----- DATA FOR PROCESSING

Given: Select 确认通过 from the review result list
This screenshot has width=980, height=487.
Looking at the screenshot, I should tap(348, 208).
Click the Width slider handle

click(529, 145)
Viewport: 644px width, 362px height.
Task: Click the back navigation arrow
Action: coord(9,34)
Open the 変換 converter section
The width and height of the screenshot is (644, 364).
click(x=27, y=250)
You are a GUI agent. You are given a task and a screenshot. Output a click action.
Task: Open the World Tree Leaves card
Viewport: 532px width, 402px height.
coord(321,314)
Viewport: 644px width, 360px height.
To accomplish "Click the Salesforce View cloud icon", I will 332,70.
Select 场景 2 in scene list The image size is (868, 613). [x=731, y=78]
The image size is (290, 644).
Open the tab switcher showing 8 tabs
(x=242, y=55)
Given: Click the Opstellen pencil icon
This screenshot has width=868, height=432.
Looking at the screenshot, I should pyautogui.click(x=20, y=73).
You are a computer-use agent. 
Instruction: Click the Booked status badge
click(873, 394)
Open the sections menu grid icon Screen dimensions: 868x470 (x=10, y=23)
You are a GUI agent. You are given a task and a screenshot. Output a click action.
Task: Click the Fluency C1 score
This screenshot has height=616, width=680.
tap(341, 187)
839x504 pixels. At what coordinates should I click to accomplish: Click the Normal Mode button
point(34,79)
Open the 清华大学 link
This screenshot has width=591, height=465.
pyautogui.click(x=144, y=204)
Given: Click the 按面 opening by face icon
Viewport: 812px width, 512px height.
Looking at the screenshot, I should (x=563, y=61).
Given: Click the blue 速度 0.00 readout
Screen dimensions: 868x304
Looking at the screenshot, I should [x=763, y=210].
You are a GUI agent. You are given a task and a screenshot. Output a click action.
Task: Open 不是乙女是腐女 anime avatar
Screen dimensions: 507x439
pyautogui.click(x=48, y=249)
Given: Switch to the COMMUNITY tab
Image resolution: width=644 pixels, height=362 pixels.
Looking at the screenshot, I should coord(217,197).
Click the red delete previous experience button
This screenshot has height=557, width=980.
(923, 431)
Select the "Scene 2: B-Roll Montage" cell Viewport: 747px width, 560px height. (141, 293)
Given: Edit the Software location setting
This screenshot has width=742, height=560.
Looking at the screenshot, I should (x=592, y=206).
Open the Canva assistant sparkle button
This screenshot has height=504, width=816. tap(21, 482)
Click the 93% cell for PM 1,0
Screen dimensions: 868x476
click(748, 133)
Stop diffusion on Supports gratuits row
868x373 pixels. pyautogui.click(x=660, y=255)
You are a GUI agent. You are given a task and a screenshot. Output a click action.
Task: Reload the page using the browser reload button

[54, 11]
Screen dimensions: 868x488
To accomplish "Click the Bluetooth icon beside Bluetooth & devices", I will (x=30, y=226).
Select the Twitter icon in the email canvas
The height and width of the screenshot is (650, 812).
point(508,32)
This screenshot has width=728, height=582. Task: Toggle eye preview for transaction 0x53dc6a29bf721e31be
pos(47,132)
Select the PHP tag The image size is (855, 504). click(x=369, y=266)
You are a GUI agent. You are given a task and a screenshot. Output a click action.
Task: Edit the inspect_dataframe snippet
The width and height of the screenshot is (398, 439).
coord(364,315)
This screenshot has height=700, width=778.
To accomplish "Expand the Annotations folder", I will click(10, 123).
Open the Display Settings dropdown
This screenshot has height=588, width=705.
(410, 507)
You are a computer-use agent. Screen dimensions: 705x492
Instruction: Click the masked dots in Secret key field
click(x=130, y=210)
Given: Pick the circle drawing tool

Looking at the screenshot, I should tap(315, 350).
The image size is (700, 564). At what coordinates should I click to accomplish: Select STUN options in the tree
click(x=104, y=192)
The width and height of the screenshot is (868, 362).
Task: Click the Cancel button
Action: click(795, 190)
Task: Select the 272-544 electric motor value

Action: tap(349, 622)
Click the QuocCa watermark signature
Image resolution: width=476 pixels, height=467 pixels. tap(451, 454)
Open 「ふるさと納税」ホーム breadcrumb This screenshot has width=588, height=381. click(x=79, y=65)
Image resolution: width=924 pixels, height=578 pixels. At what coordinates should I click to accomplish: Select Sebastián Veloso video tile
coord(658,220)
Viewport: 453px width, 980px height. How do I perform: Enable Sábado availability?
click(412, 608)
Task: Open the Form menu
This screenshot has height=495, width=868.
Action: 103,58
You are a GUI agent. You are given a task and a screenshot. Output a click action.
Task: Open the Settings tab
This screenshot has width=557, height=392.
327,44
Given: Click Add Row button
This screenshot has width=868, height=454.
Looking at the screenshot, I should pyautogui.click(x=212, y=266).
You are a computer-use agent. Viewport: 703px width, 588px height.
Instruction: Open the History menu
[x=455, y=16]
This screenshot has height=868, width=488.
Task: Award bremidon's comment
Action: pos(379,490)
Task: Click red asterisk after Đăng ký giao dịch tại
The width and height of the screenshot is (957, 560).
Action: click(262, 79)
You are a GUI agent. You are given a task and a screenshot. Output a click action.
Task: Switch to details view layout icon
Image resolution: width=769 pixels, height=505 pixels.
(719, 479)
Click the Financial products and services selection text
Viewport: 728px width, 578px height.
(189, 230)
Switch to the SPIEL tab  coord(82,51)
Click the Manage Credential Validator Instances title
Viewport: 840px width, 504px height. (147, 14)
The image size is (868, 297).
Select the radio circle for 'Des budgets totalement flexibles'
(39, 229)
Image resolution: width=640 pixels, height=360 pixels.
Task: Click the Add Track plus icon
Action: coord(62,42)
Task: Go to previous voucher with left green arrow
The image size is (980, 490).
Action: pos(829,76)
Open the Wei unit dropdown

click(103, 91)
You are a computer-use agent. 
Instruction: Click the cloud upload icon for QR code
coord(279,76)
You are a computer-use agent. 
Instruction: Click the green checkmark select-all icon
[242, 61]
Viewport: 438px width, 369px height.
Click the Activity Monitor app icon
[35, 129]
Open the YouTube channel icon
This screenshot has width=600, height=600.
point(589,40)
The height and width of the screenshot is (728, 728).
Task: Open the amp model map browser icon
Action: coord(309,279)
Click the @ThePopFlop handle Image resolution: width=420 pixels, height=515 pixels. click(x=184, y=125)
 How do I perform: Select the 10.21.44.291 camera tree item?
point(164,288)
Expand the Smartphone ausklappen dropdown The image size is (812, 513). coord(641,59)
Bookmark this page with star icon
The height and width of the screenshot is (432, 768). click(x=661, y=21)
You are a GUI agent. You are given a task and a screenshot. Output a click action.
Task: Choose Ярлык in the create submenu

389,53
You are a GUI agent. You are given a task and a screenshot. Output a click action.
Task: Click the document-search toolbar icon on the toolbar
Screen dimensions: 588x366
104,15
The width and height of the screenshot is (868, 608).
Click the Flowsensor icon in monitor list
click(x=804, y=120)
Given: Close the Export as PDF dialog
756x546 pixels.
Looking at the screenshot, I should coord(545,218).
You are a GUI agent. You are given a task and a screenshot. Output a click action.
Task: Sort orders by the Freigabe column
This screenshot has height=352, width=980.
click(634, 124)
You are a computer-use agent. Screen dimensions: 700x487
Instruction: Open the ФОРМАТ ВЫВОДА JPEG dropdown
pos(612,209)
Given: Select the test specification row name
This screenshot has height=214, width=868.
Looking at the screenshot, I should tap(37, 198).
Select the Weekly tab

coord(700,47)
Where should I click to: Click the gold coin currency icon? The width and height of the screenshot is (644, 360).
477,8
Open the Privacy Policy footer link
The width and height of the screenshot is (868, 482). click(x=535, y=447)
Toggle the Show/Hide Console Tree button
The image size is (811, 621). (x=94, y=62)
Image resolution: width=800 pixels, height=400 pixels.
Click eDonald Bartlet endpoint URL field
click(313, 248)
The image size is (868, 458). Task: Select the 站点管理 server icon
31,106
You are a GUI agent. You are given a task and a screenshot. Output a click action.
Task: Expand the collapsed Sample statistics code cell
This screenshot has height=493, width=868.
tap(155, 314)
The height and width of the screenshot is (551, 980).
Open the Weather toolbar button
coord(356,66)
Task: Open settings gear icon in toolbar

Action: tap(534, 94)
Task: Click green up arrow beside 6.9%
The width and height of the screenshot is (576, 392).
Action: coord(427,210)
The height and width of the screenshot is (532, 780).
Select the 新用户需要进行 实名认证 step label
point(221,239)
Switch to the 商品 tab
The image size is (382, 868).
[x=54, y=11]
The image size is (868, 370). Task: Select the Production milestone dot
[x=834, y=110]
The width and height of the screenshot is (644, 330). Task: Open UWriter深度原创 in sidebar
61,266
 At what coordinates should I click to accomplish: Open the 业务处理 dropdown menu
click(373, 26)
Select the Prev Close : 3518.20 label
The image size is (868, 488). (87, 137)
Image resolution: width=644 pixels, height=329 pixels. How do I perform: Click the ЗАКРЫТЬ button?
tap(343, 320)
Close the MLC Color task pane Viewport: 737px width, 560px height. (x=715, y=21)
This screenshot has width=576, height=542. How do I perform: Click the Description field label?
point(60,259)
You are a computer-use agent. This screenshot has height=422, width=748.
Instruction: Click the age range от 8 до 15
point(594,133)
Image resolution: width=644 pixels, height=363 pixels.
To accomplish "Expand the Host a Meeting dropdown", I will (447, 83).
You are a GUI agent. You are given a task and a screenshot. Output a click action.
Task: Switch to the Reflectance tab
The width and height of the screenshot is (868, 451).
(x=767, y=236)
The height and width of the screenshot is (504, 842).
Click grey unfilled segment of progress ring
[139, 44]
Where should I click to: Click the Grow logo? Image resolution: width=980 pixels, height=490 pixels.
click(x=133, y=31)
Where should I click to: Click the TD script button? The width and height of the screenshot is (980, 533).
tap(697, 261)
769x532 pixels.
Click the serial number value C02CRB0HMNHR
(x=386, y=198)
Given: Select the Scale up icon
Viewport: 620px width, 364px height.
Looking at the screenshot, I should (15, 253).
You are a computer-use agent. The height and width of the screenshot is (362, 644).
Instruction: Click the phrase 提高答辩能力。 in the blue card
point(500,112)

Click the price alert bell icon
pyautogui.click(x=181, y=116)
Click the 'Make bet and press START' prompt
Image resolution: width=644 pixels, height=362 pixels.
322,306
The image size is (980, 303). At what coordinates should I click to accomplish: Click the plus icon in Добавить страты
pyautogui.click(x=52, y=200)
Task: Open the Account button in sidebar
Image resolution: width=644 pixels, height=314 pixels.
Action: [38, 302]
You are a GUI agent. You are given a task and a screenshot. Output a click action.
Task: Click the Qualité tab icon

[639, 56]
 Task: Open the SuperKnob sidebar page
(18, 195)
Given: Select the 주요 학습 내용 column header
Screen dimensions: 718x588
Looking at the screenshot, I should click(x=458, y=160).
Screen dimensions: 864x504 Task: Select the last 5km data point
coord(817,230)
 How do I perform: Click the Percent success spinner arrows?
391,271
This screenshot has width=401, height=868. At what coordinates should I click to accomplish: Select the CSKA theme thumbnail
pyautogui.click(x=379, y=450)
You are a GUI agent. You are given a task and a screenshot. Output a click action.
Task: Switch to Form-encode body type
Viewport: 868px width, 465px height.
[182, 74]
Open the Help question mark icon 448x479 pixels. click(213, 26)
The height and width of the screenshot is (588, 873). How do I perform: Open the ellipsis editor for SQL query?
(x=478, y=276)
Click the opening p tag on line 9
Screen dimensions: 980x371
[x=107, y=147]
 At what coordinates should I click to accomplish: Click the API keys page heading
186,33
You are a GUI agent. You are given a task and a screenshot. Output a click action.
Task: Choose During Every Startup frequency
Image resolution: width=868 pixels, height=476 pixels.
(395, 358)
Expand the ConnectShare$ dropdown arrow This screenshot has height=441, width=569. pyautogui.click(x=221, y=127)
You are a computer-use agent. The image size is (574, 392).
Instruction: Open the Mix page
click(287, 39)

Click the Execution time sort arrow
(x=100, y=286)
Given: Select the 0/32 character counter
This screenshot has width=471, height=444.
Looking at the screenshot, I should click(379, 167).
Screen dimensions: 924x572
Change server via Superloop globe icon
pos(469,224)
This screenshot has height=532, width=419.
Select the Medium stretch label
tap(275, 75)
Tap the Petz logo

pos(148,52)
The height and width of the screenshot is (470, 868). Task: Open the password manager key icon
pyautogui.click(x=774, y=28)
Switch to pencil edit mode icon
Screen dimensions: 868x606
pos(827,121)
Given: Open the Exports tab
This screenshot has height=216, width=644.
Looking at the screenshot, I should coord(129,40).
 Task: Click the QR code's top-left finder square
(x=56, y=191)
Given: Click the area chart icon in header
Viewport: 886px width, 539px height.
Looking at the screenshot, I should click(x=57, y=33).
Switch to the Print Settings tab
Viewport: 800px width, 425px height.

----------

- _WORK TO COMPLETE_
All lines of the records above with the word "header" in them are to be copied.

- _TASK SOLUTION_
Given: Select the 주요 학습 내용 column header
Given: Click the area chart icon in header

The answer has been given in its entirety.